***** EXCERPTED PASSAGE *****

# The Essentials for a Small Shop



## MiamiSnook (Dec 4, 2005)

Hello,

After the holidays I plan on buying the first elements of what will eventual be a small woodshop that will exist in a shed that will be built in this summer. As I mentioned in my intro, I have loved wood working for many years and have always dabbled in it but I am now in a position to really get serious about this hobby.

As much as I love the The Router Workshop and The New Yankee Workshop, they also drive me nuts. Today's episode of The Router Shop was part two of an oak side table. Beautiful project and masterfully done. Here's the problem, each board was perfectly planed, joined and squared. There is no mention of how these boards got that way. A novice like me will go down to my local lumber store and buy stock boards, cut them to the desired sizes and start routing. The novice will end up with something that resembles that table, but with many flaws. 

I said all that to say this.

What are the essential, most needed tools for someone that wants to make furniture at home? If the first thing I buy is router and I don;t have a table saw to cut the wood into size, and if I don;t have a planer I won't have wood with smooth broad surfaces. A joiner may not be necessary because a router can be used to clean and square up edges of wood. 

Am I forgetting something??

What are the essential, most needed power tools for the home woodshop?

***** DATA SHOWN *****

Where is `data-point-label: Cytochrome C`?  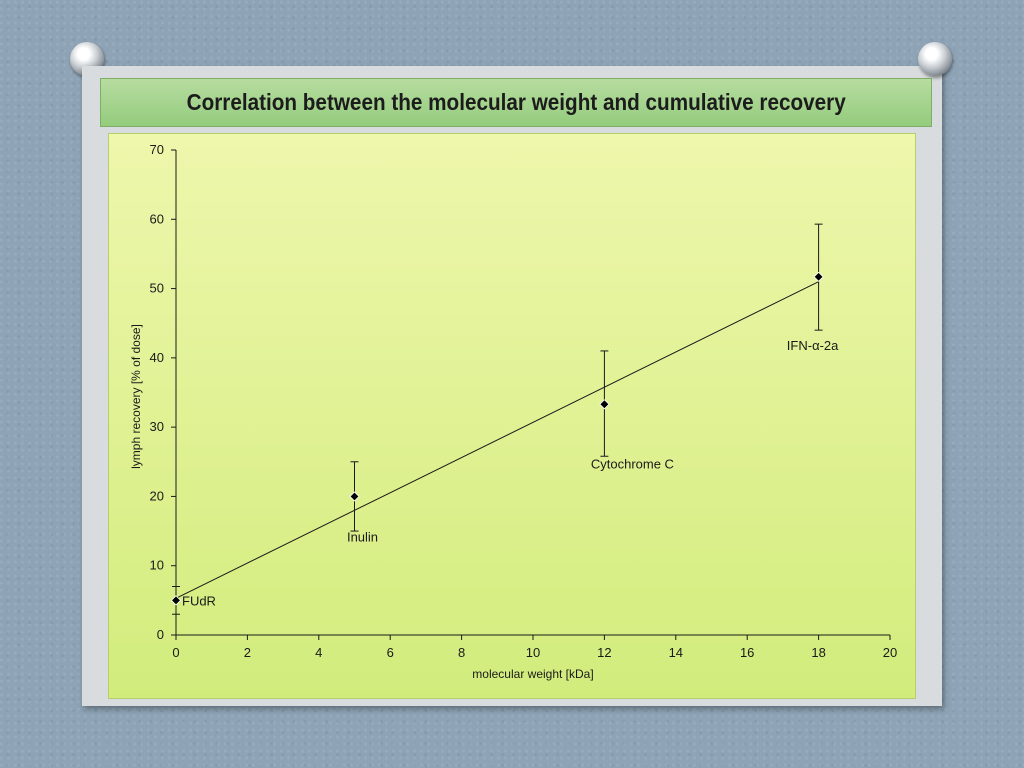
data-point-label: Cytochrome C is located at coordinates (632, 464).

*****

Answer the following from the small shop post:
1. Which two television shows does the poster name?
2. Where will the planned woodshop be located?
3. Which tool does the poster say may not be necessary, and what can do its job instead?

1. The Router Workshop and The New Yankee Workshop.
2. In a shed that will be built this summer.
3. A joiner; a router can be used to clean and square up edges of wood.